Il recente scossone nei titoli tecnologici non ha scalfito minimamente la fiducia degli investitori cinesi. Anzi, secondo Judy Hsu, CEO per il wealth e retail banking di Standard Chartered, i grandi patrimoni della Cina continentale restano fermamente convinti che il settore tecnologico sia una miniera d’oro a lungo termine. Poco importa se le valutazioni sembrano gonfiate o se i ribassi recenti avrebbero dovuto mettere in guardia anche i più ottimisti. Il mantra è sempre lo stesso: il futuro appartiene alla tecnologia, e la Cina ne sarà il cuore pulsante.
Questa fiducia quasi cieca è stata alimentata dal boom dell’intelligenza artificiale, con il recente exploit di DeepSeek, la startup cinese che ha lanciato due modelli di linguaggio capaci di competere con il celebre ChatGPT di OpenAI, ma a costi e consumi di calcolo decisamente inferiori. La notizia ha innescato una corsa sfrenata ai titoli tech, facendo impennare l’Hang Seng Tech Index di quasi il 30% in poco più di un mese. Poi, inevitabilmente, è arrivata la frenata: profit-taking e una correzione dell’8,5% hanno riportato i piedi per terra alcuni investitori. Ma il messaggio di fondo resta: il mercato continuerà a crescere.
Dietro questa euforia non c’è solo la convinzione che l’AI sia la gallina dalle uova d’oro, ma anche la spinta politica. Xi Jinping ha fatto della tecnologia il pilastro della strategia economica cinese, promuovendo l’integrazione tra innovazione e industria per mantenere l’economia nazionale competitiva. In questo scenario, le startup AI non sono semplici aziende, ma tasselli fondamentali di una strategia geopolitica ben precisa.
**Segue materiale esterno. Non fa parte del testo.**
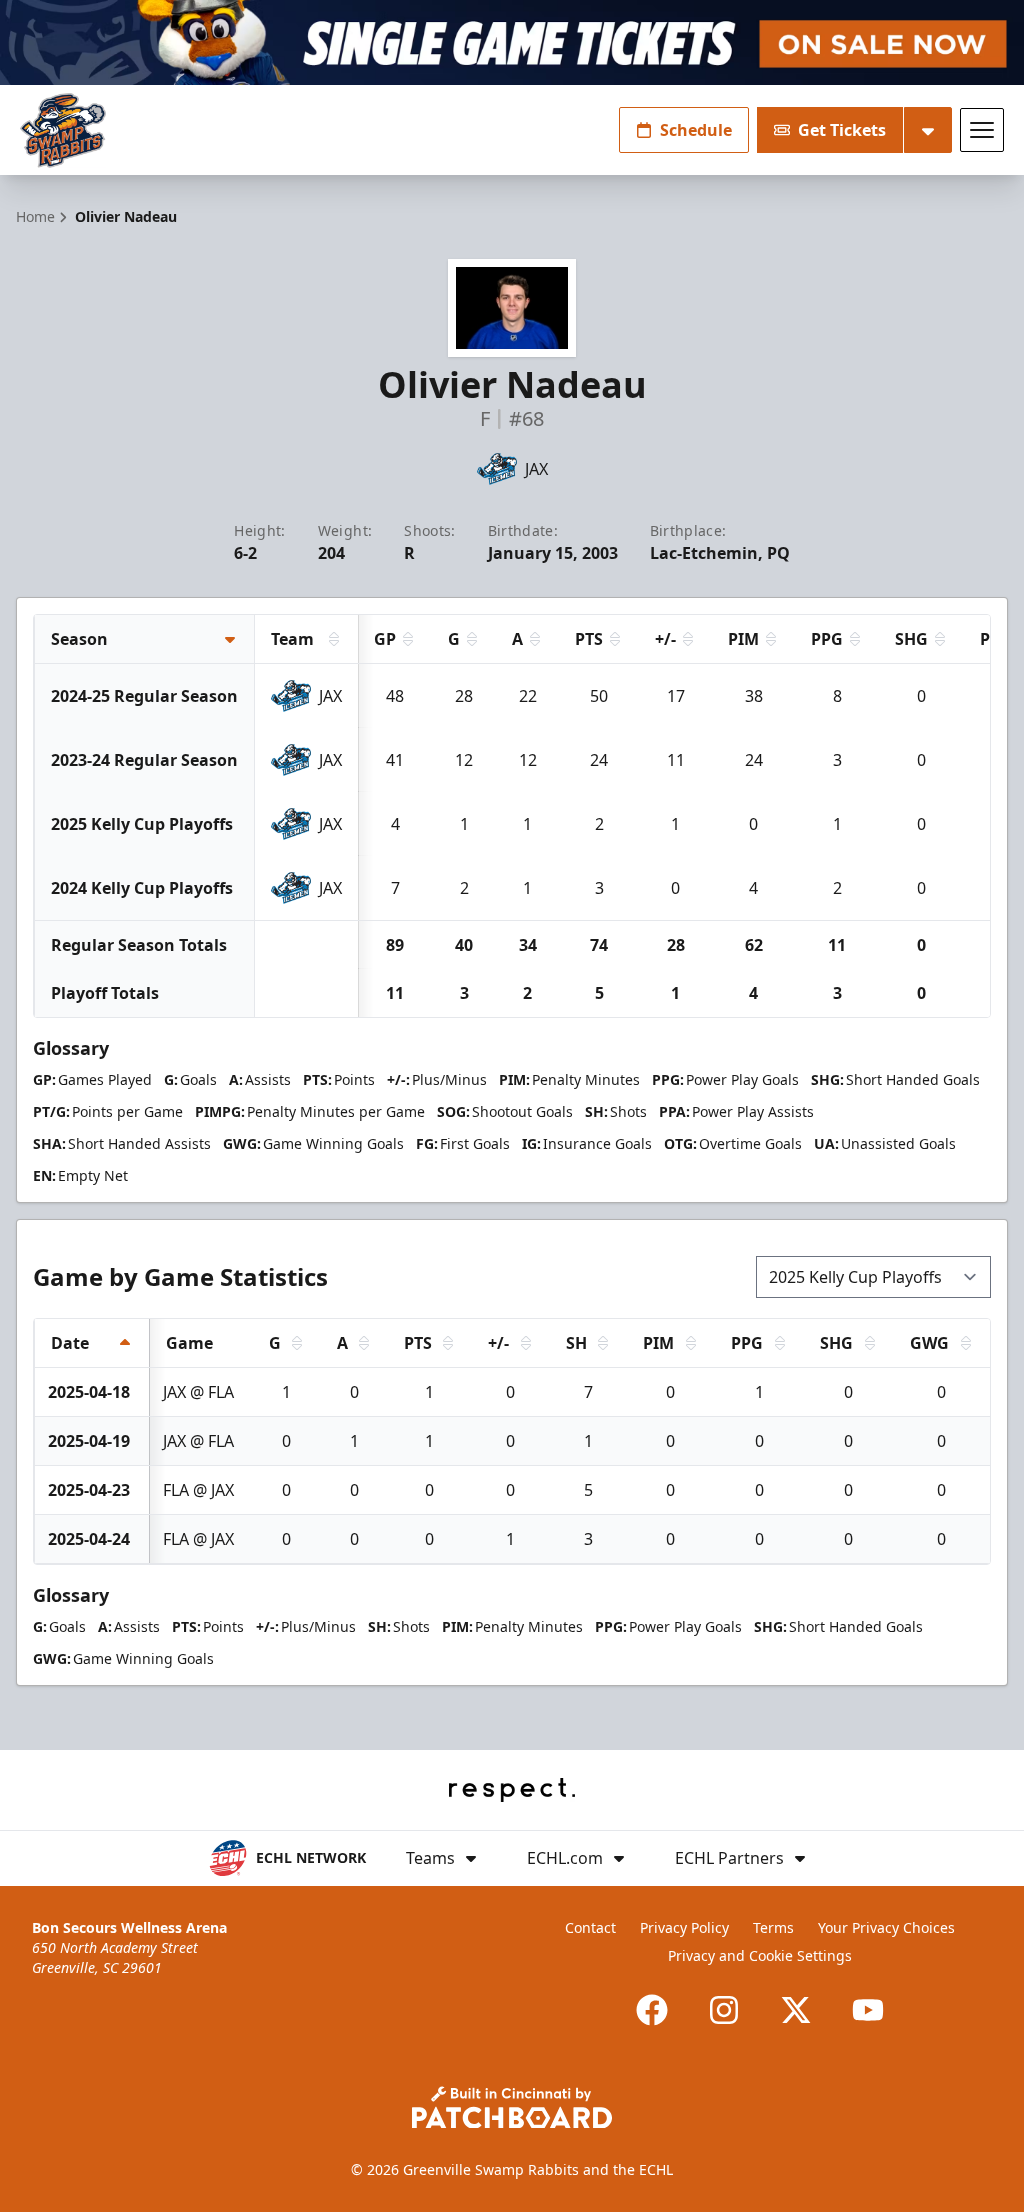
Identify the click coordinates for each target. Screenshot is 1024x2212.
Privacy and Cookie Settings (760, 1955)
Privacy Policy (684, 1927)
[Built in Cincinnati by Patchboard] (512, 2107)
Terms (773, 1927)
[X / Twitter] (796, 2010)
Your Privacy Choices (886, 1927)
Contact (590, 1927)
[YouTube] (868, 2010)
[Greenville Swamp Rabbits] (63, 130)
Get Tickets (842, 130)
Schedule (696, 130)
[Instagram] (724, 2010)
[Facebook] (652, 2010)
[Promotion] (512, 42)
Hsu ha spiegato che, nonostante la recente volatilità, il risk appetite dei ricchi cinesi resta alto. Il successo di DeepSeek ha spinto molti investitori a incrementare le allocazioni su asset asiatici, soprattutto nel tech. Insomma, la correzione del mercato è vista come un fastidioso incidente di percorso, non certo come un segnale di pericolo.
E Standard Chartered? L’istituto di credito britannico, tra i pochi autorizzati a emettere valuta a Hong Kong, sta rafforzando la sua presenza nella Cina continentale, sfruttando la crescente domanda di servizi di wealth management da parte della classe abbiente cinese. L’obiettivo è intercettare una fetta dell’immensa liquidità che questi investitori stanno riversando nei mercati finanziari.
Per questo, il gruppo ha annunciato investimenti in digitalizzazione e nuove assunzioni di relationship manager a Hong Kong, Singapore e negli Emirati Arabi Uniti, con l’ambizioso target di gestire 200 miliardi di dollari di nuovi asset nei prossimi cinque anni. Un piano da 1,5 miliardi di dollari per cementare la sua posizione di riferimento nel panorama finanziario internazionale.
Alla fine, la domanda resta la stessa: il mercato tech cinese è davvero un’occasione d’oro, o siamo di fronte all’ennesima bolla pronta a scoppiare? Se c’è una cosa che la storia ci insegna, è che nessun rally dura per sempre. E l’eccesso di entusiasmo è spesso il segnale che la realtà è molto più complessa di quanto sembri.